You must already have row movement enabled since you probably update this attribute to make a record inactive - so the rows would move into the right partition by themselves - and you'd have a single partition with all of the nulls

I cannot foresee any benefit of subpartitioning here.

partitioning

Maggie, April 27, 2012 - 2:57 pm UTC

I want to write a script to drop partitions that are older than 35 days and the partitions are system generated. How do I do that? please help!

thanks in advance.
Tom Kyte
April 28, 2012 - 8:22 am UTC

select * 
  from user_objects 
 where created < sysdate-35 
   and object_type = 'TABLE PARTITION' 
   and object_name = 'Your Table Name';

Function-based index vs. Partition by List

Davis M., May 02, 2012 - 5:00 am UTC

Hi Tom,
I've a table with following structure:

a1 VARCHAR2(15 BYTE),
a2 VARCHAR2(100 BYTE),
a3 DATE,
a4 VARCHAR2(2 BYTE),
a5 VARCHAR2(10 BYTE),
a6 DATE,
a7 TIMESTAMP(3)

The table contains a little over 3 million lines and grows by ABOUT 120.000 LINES PER MONTH.
There is a procedure who needs to create a cursor selecting only rows where a4 is NULL.

a4 can assume only values s, N, Y, M, E and NULL with this actual distribution:

NULL 236
s 770
Y 3031502
M 2
N 3257
E 1

query for selecting only rows where a4 is NULL takes some seconds.
Number ow rows where a4 is NULL remains more or less constant.

We're evaluating 2 ways:

1) create an function-based index with NVL on a4 and using a where condition like NVL(FL_IMPORTED,'NU') = 'NU'

2) partitioning the table by List with a partition for 'Y' value, a partition for NULL and a partition containing all other values (E, M, N, s)
and creating a cursor with the query SELECT * FROM table PARTITION(part_null)

______________________________

— Work order 1 —
Answer these questions from the partitioning thread:
(a) How many days old must the partitions be for Maggie's script to drop them?
(b) How many rows have NULL in a4?
(c) Which values can a4 hold?
— Work order 2 —
Write the next part of the partitioning thread, picking up after its last sentence.
The data that comes after this thread is from a different source.

— Data excerpt —
______________________________

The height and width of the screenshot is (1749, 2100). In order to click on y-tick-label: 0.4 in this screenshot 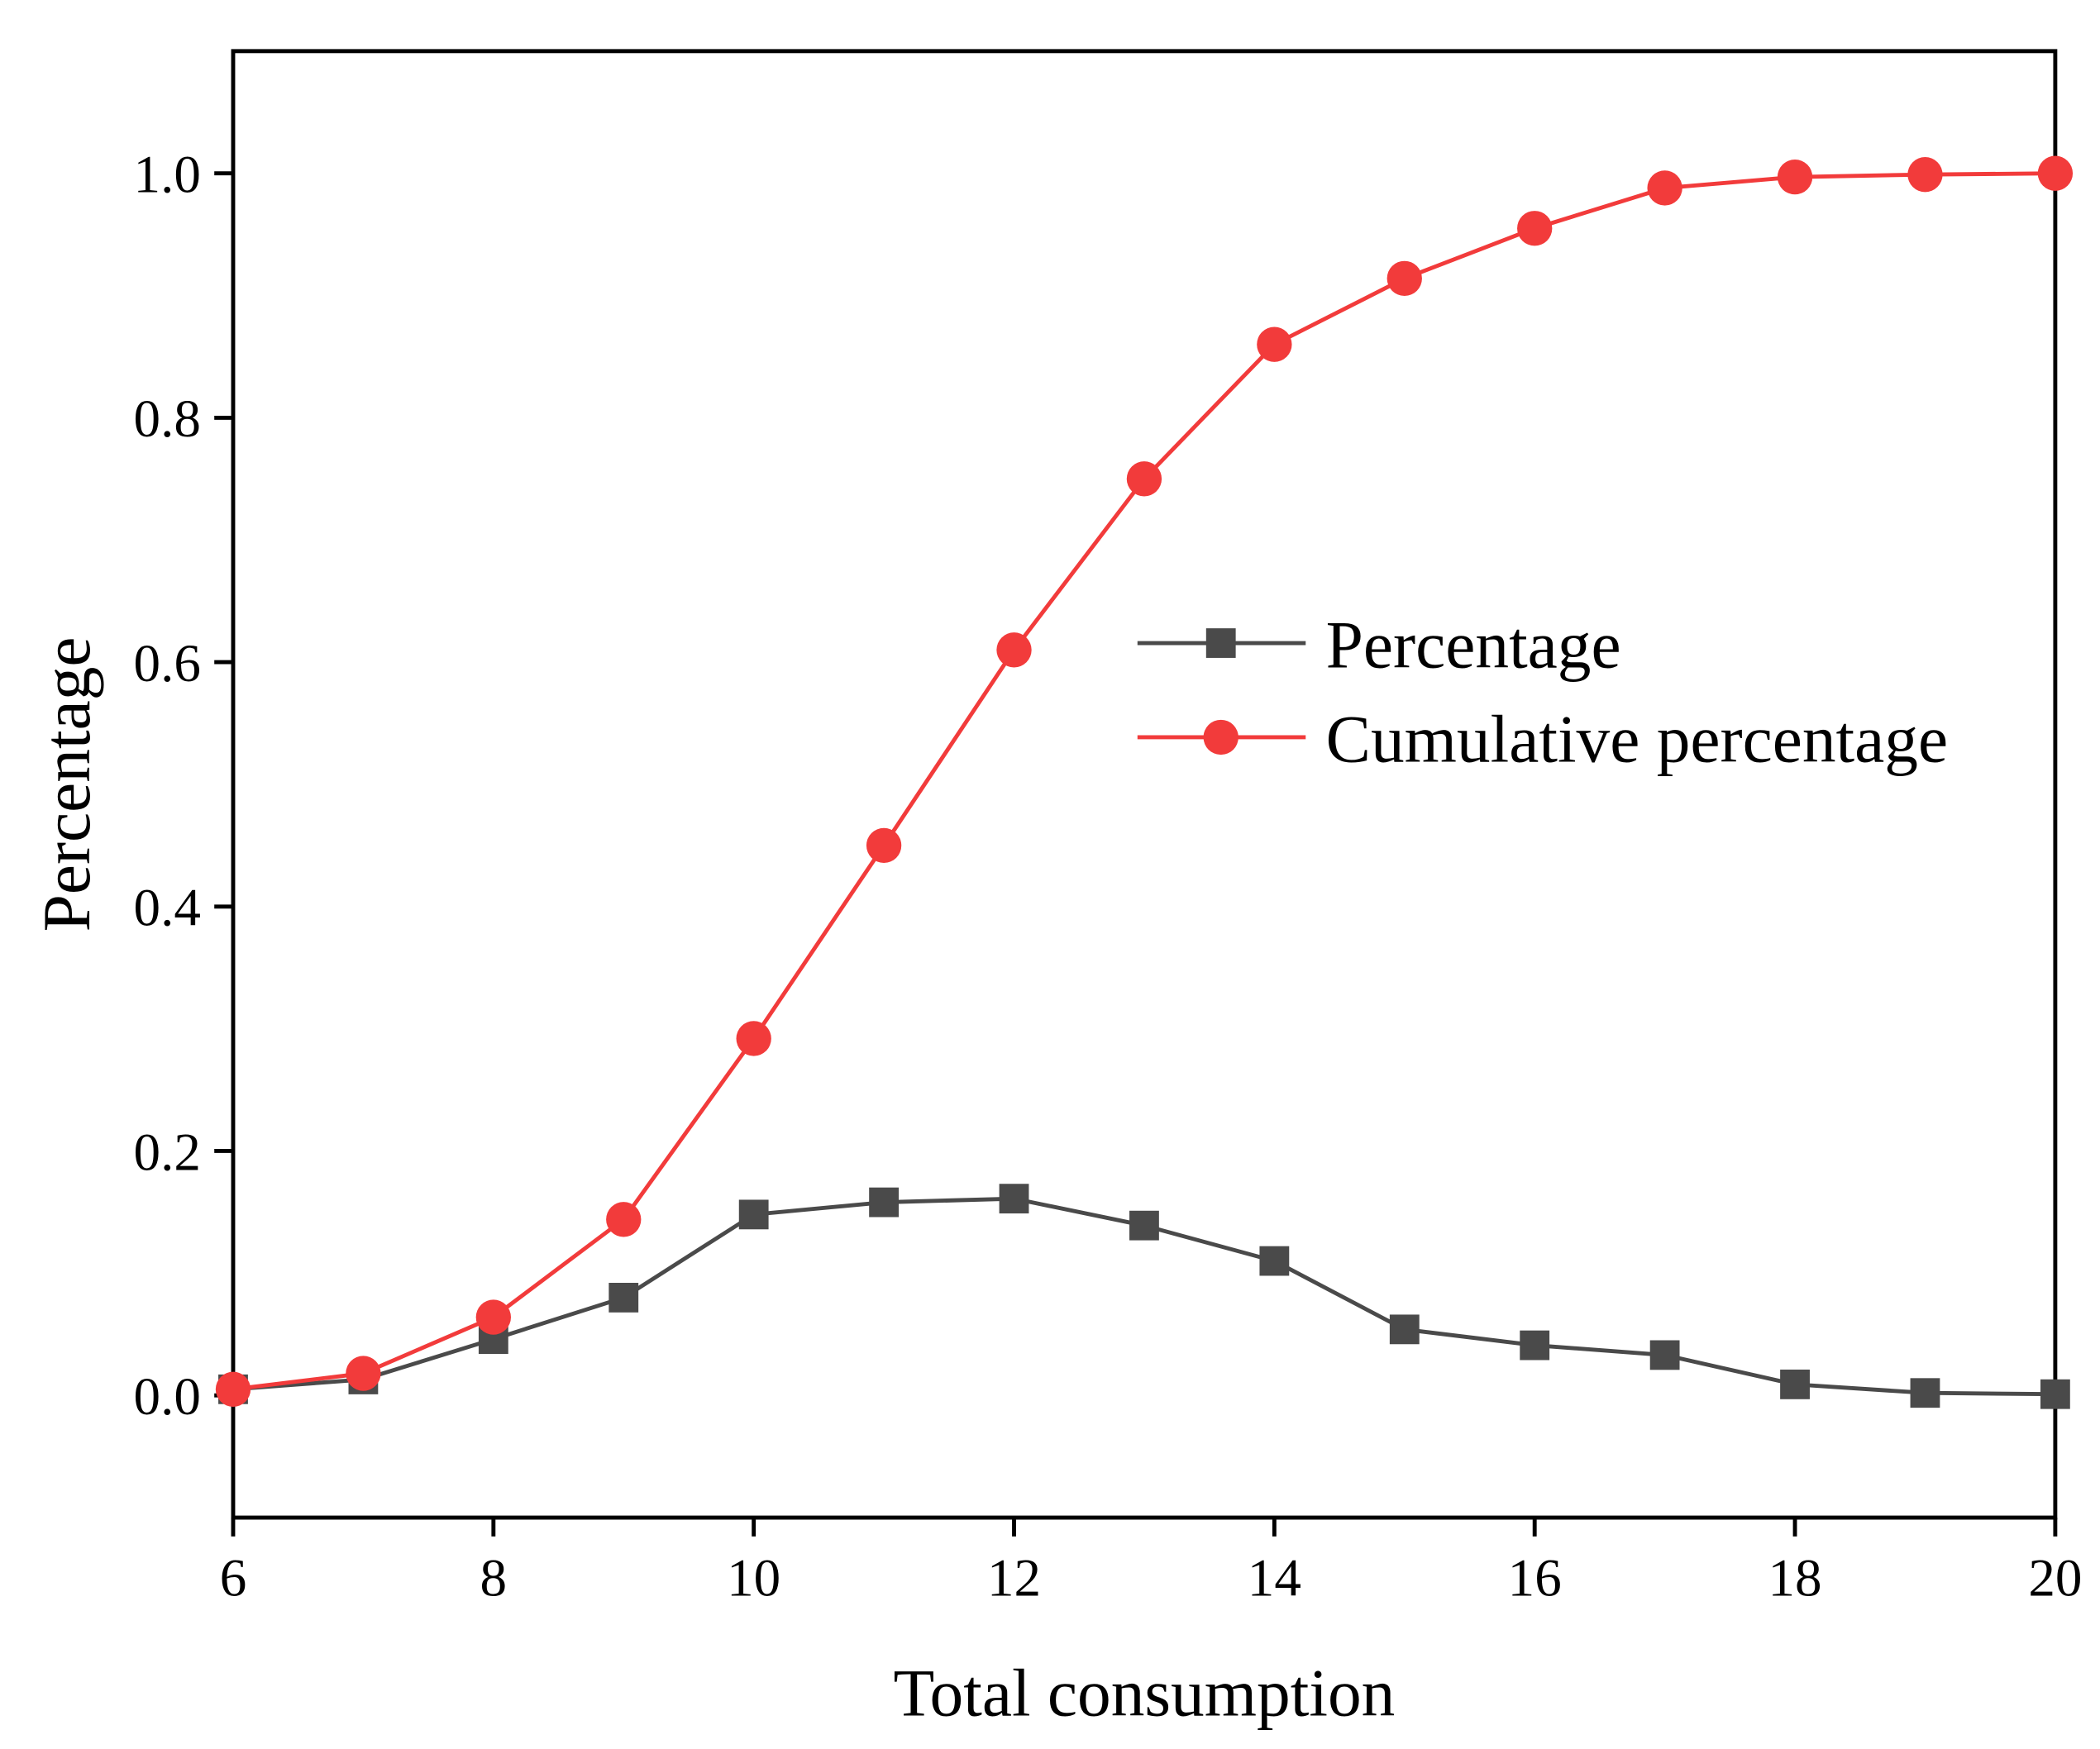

______________________________

— Expected answer 1 —
(a) Older than 35 days.
(b) 236.
(c) s, N, Y, M, E and NULL.

— Expected answer 2 —
What could be the better solution?

Tom Kyte
May 02, 2012 - 1:42 pm UTC

I'd be inclined to create this index:
create index t_idx on t( decode( a4,null,1) );


and then query
where decode(a4,null,1) = 1;


that would be a teeny tiny index - it would have only 236 entries in it because the remaining rows would all contribute an entirely null key and we don't index entirely null keys in a b*tree index.


If you cannot modify the where clause, you could instead;

create index t_idx on (a4,0);


that would cause us to include the null values in the index (but it would index every single row in the table). You'd almost certainly want a histogram on that column as well for that.


http://asktom.oracle.com/Misc/something-about-nothing.html



I'd want to save partitioning for purging of data - if you are growing at a rate of 120k rows per month, you are adding about 1.5 million rows over the course of a year. Eventually I assume you'll archive some of that?

Function-based index vs. Partition by List: RE

Davis M., May 16, 2012 - 5:55 am UTC

Thank you Tom for your exhaustive reply.
But what's the difference (if there is one)of using the index with decode function instead of nvl function?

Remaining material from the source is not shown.